* Do this: Reproduce verbatim the lines from the one containing "The height and" through the end of the records, both ends included. Omit the pictures from the output.

* Material for this task:

-- begin --

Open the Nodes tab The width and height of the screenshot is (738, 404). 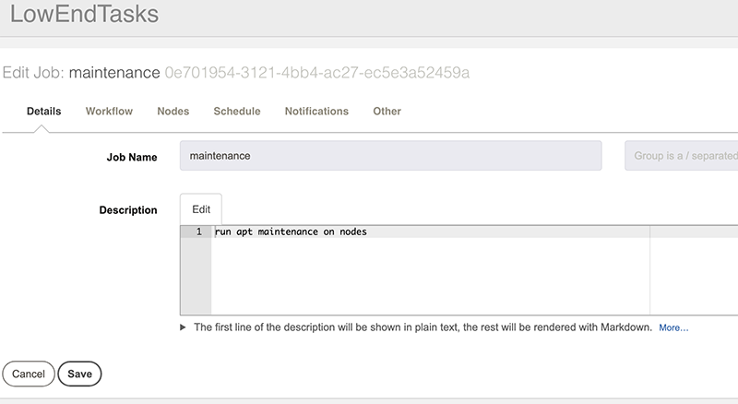click(173, 112)
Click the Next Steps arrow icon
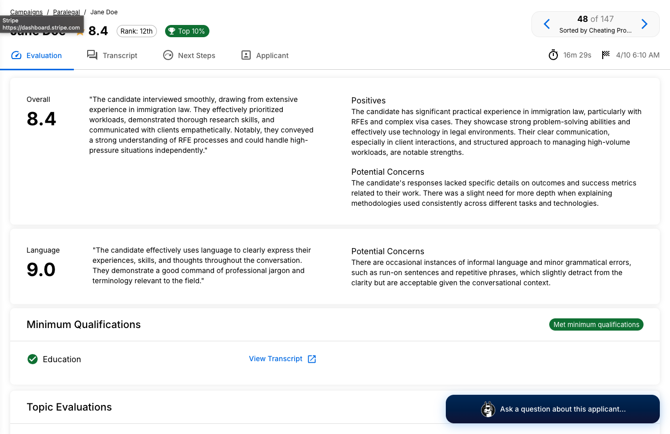670x434 pixels. coord(168,56)
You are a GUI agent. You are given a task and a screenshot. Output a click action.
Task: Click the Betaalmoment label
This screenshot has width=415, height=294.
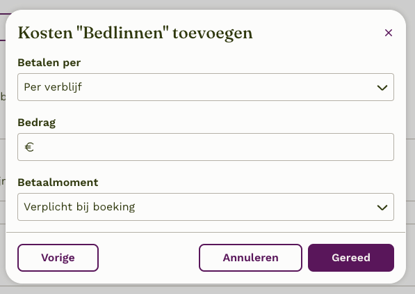coord(58,183)
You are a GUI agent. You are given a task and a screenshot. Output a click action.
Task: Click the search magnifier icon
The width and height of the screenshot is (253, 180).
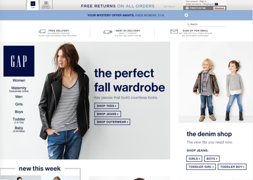(x=188, y=24)
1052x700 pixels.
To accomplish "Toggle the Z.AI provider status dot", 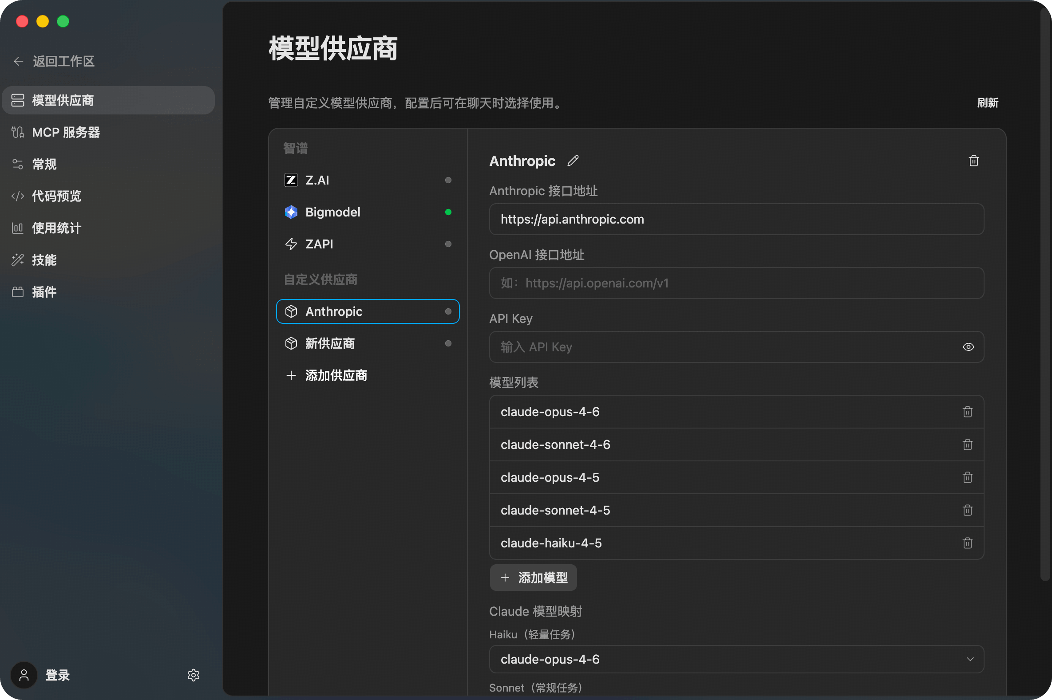I will click(448, 180).
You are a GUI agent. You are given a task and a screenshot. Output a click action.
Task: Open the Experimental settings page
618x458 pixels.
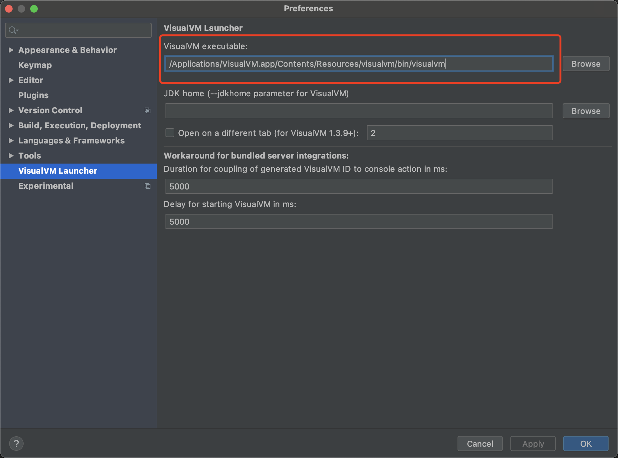46,186
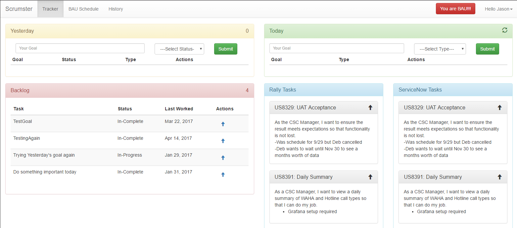Click the Today goal input field
The image size is (517, 228).
pos(336,48)
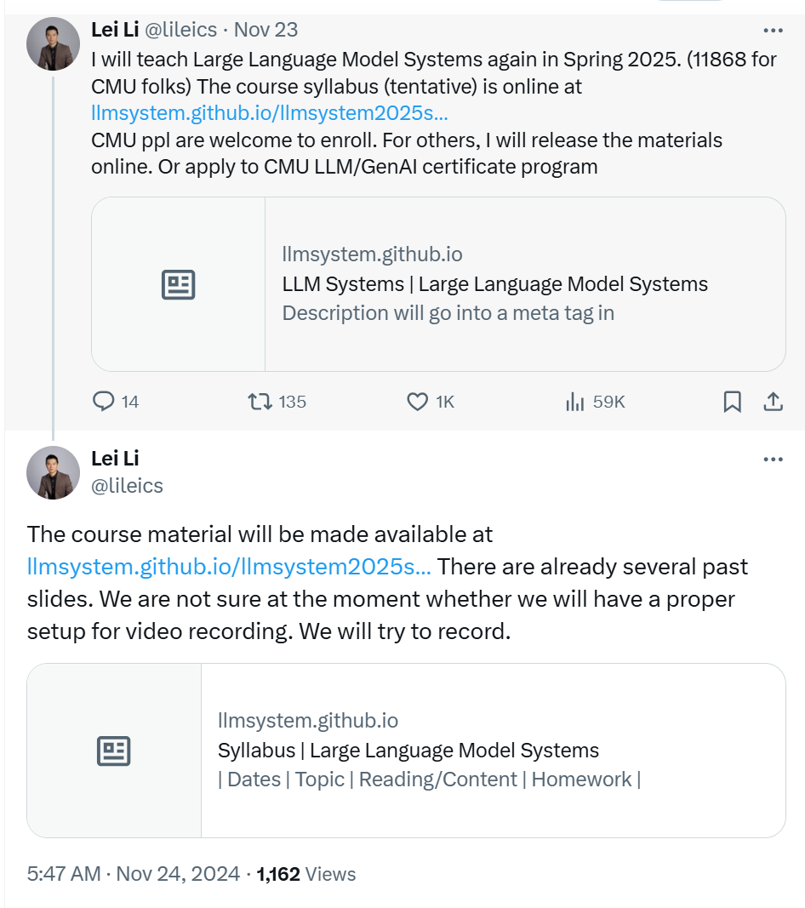Click the article icon in the Syllabus card
The image size is (805, 908).
tap(113, 751)
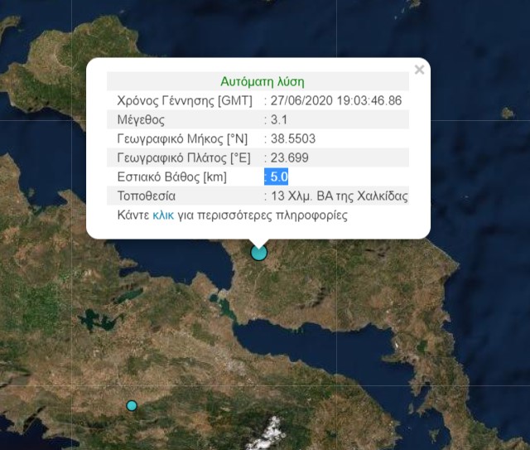Click the Τοποθεσία label
Screen dimensions: 530x450
click(147, 196)
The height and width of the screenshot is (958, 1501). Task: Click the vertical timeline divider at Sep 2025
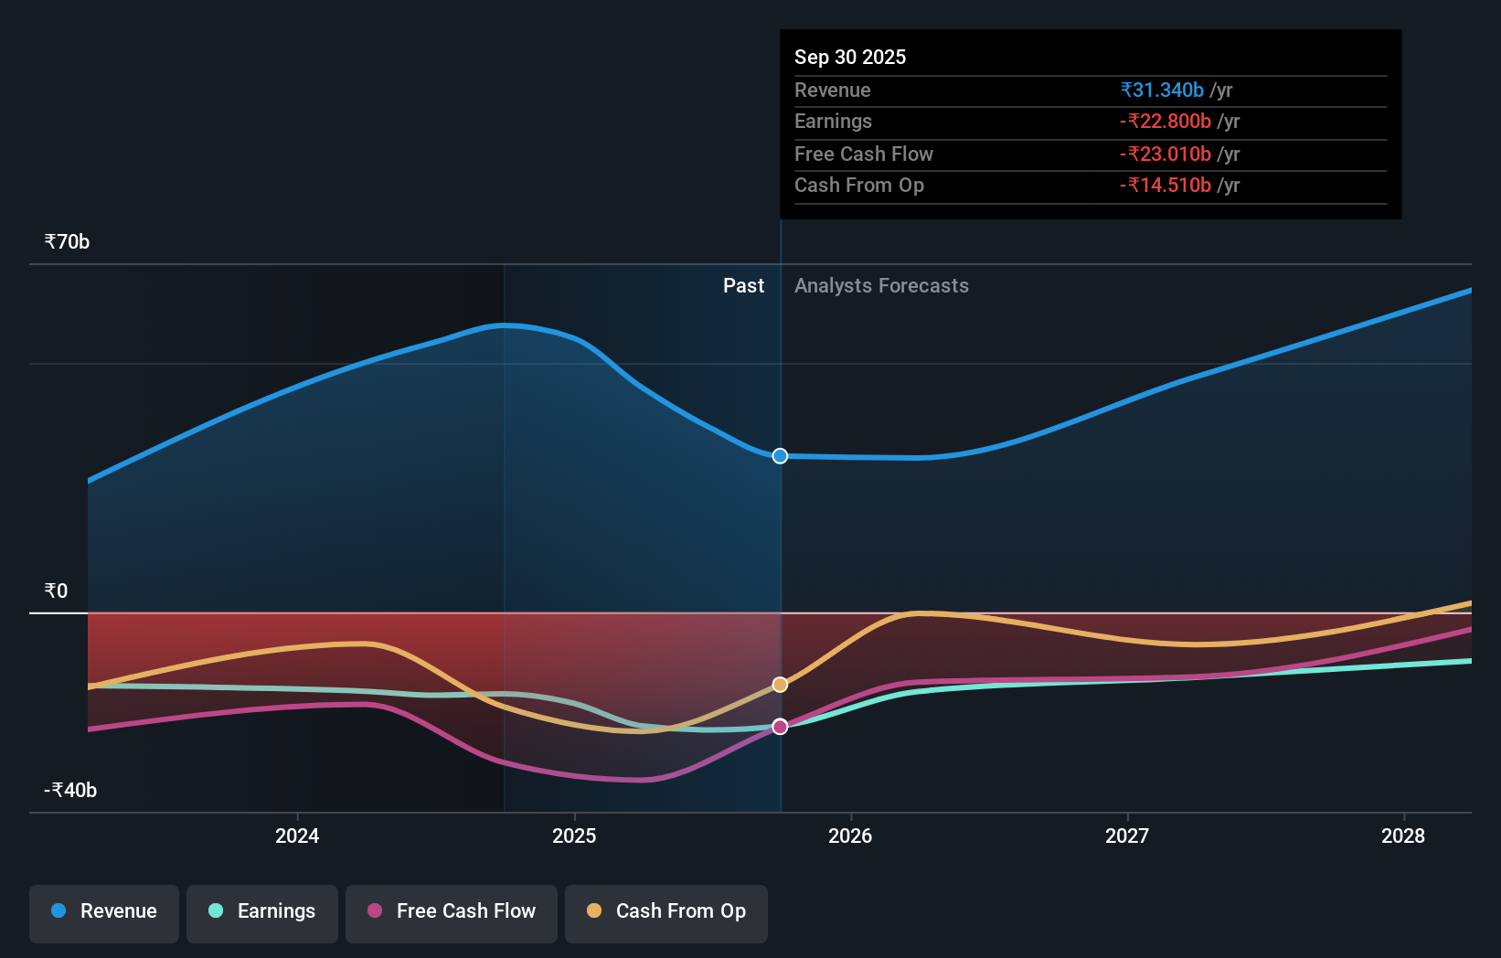780,548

-- end --

* Result of the exercise:
The height and width of the screenshot is (958, 1501). Task: Click the vertical timeline divider at Sep 2025
780,548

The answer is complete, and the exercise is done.